— TEXT TO READ —
Cost of the services to be provided and profits to be realized by the Adviser from the relationship with the New Portfolios; “fall-out” benefits.    The Board noted that the applicable contractual expense limitations by the Adviser for each New Portfolio, as well as the cap on certain acquired fund fees and expenses currently in place for each New Portfolio, will remain in place and unchanged under the New Advisory Agreement.

The Board also discussed the anticipated costs and projected profitability of the Adviser in connection with its serving as investment adviser to each New Portfolio, including operational costs. In addition, the Board discussed that the New Portfolios’ expenses were not expected to increase materially as a result of the Merger. The Board also noted that Henderson does not currently provide any investment management services to other variable insurance products. In light of the nature, extent and quality of services proposed to be provided by the Adviser and the costs expected to be incurred by the Adviser in rendering those services, the Board concluded that the level of fees proposed to be paid to the Adviser with respect to the New Portfolios were fair and reasonable.

— DATASET CONTENT —
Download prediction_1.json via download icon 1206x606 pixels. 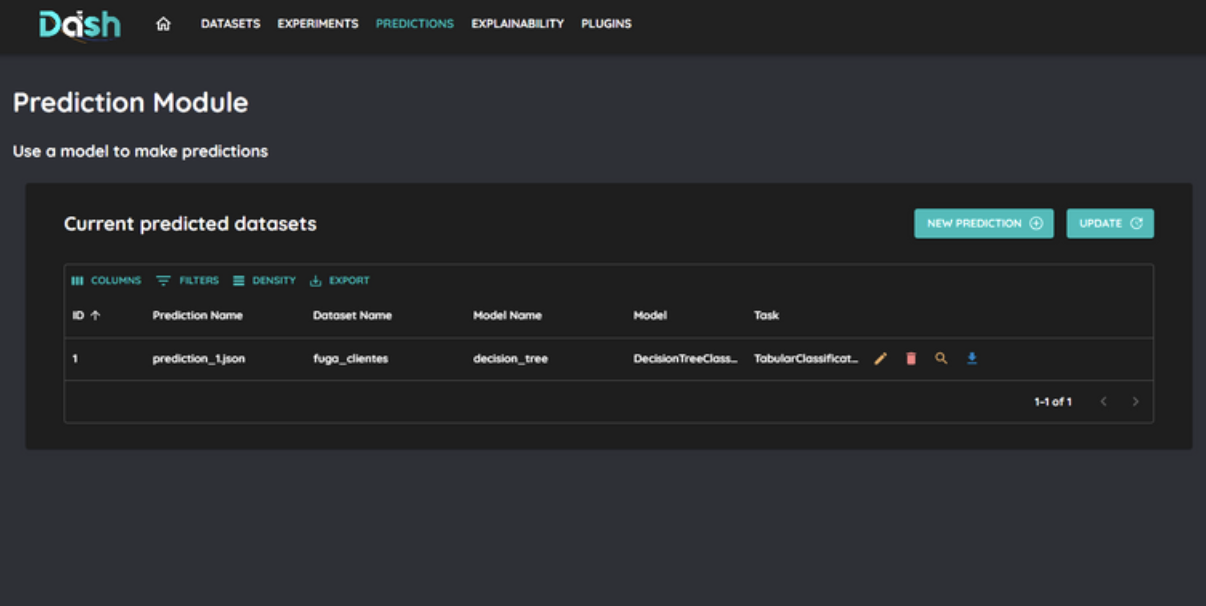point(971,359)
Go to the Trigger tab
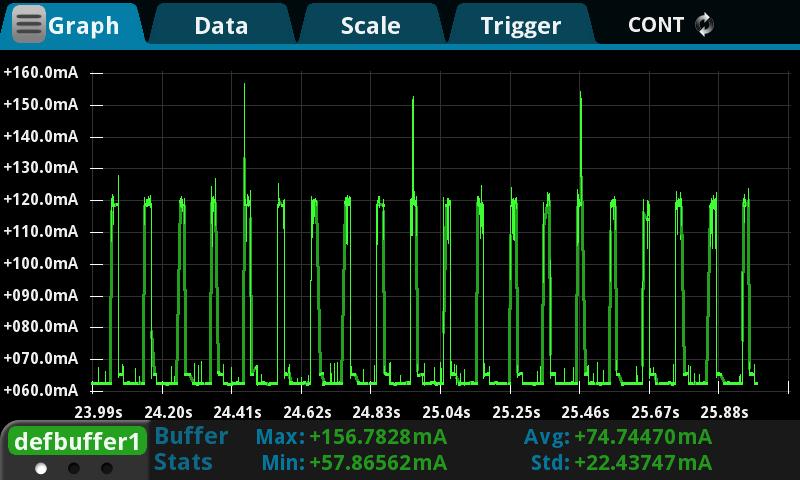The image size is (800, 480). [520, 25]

---

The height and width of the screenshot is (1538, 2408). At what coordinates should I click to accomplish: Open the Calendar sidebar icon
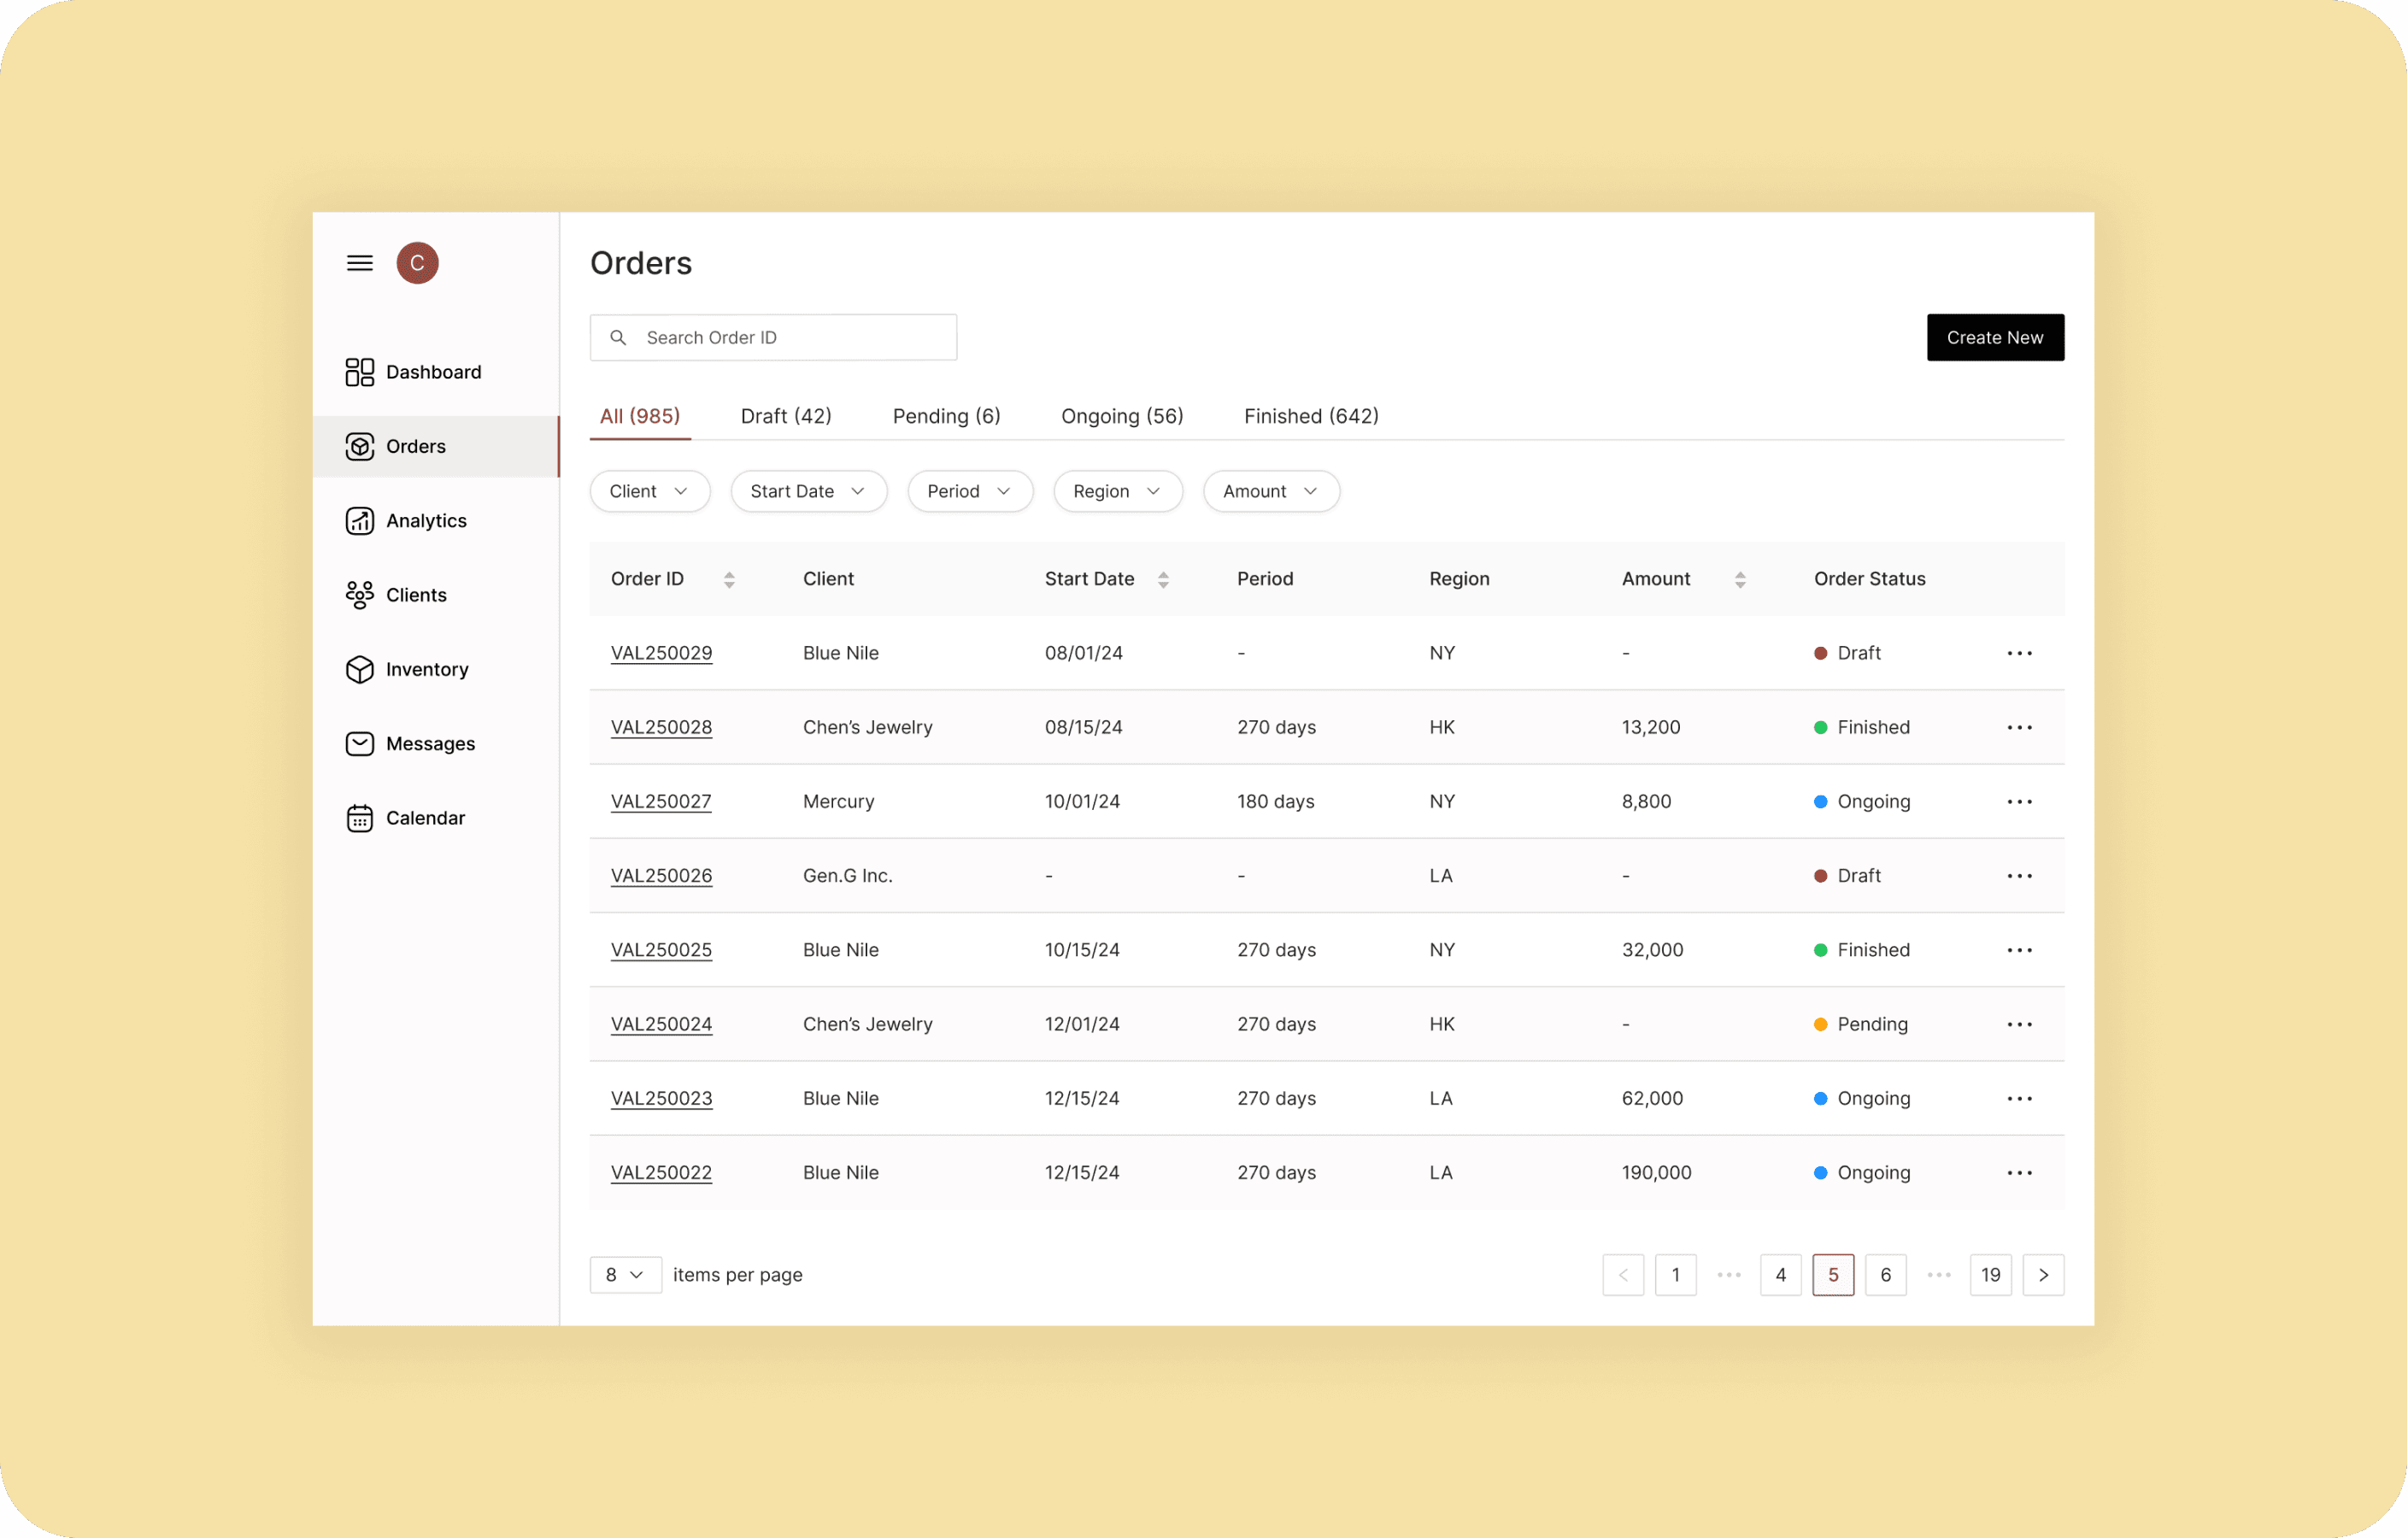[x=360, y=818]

— REQUIRED TASKS —
A: Please reproduce word for word the part of the passage on the Adviser's costs and profits that opens with the words containing "The Board also discussed" and closes with "fair and reasonable.".
B: In the passage on the Adviser's costs and profits, what did the Board note that Henderson does not currently do?

— TASK SOLUTIONS —
A:
The Board also discussed the anticipated costs and projected profitability of the Adviser in connection with its serving as investment adviser to each New Portfolio, including operational costs. In addition, the Board discussed that the New Portfolios’ expenses were not expected to increase materially as a result of the Merger. The Board also noted that Henderson does not currently provide any investment management services to other variable insurance products. In light of the nature, extent and quality of services proposed to be provided by the Adviser and the costs expected to be incurred by the Adviser in rendering those services, the Board concluded that the level of fees proposed to be paid to the Adviser with respect to the New Portfolios were fair and reasonable.

B: Henderson does not currently provide any investment management services to other variable insurance products.